Quoted passage =>
——

Second of Three Parts
BY JOE DORMAN
It is the time of year when many watch with anticipation what will be proposed in the most impactful piece of legislation considered at the Oklahoma State Capitol – the annual state budget. Last week, we looked at tax cuts, tax credits and fee increases. This week, we shall review other budget influences.
We face a $611 million shortfall in a state budget of about $7 billion. Many pundits view a shortfall as an ideal time to make cuts to what they view as a bloated government budget. Few of these critics actually pinpoint suggestions along with this criticism.
Rarely will you hear a person who says we need to reduce the size of government actually provide a valid suggestion for elimination. Even when they do suggest something, it is usually one example that is a fraction of the budget.
Federal funds significantly prop up the Oklahoma budget. The percent of our budget coming from the feds went from 29% in 2001 to 36% in 2012. Federal money per person went from $1,022 in 2001 to $1,963 in 2012, according to the Census Bureau.
Oklahoma has been willing to accept federal education, transportation, disaster assistance and other health care funds, but refused to implement Medicaid expansion. Expansion covers persons slightly above the current Medicaid rate, generally considered the working poor.
More than 180,000 Oklahomans in minimum wage jobs would qualify and the feds provide 90% coverage of these costs. The savings will far surpass this 10% cost share with improvements to health, less time off work, and maintaining medical jobs across Oklahoma.
Last year, legislators raided agency reserve funds to reduce the $180 million shortfall we were experiencing then. It has been publicized this will occur again this cycle. Additional dollars will also likely be drawn from the Rainy Day Fund, the state’s savings account.
Three years ago, I requested a list of these revolving funds, the amount in them and their mission. I never received the information. When agencies do not provide the data when requested by legislators, this is a problem. Term limits have hampered the ability of legislators to do their job, but that is an entirely different subject for another day.

——

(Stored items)
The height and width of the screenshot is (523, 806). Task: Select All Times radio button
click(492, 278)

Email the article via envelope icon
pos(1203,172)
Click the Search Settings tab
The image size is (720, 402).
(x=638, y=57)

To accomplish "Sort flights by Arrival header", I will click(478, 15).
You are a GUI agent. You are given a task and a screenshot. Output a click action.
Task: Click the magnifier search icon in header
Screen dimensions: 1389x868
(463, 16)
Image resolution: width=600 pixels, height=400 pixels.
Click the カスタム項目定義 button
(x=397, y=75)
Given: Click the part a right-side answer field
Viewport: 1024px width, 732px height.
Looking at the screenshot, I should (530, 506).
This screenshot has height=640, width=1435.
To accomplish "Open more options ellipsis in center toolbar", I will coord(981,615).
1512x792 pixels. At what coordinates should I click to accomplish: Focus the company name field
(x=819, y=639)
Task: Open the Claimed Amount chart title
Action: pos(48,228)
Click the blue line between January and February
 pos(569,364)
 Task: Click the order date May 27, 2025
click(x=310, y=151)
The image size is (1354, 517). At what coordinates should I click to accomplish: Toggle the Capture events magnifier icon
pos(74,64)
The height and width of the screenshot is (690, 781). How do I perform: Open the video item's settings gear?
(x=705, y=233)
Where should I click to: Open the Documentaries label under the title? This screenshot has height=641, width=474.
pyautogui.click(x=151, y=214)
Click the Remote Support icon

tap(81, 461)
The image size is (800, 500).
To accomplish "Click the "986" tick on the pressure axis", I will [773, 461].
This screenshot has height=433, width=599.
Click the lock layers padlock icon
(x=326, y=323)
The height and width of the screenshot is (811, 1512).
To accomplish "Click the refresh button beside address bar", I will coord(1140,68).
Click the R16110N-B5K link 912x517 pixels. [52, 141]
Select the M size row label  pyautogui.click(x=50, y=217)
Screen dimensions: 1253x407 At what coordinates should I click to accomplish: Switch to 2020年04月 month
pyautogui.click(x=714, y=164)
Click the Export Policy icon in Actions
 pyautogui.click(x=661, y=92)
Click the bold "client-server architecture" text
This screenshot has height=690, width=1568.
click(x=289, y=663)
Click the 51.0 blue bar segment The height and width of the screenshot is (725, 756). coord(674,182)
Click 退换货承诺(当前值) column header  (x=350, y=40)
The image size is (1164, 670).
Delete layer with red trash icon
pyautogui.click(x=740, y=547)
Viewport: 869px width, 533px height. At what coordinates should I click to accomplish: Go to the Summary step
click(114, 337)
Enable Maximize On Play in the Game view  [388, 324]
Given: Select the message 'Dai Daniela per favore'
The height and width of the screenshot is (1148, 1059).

——

Exercise objective => Can you copy the Oklahoma budget column word for word, between "More than 180,000" and "jobs across Oklahoma.", inclusive?

Response to the task =>
More than 180,000 Oklahomans in minimum wage jobs would qualify and the feds provide 90% coverage of these costs. The savings will far surpass this 10% cost share with improvements to health, less time off work, and maintaining medical jobs across Oklahoma.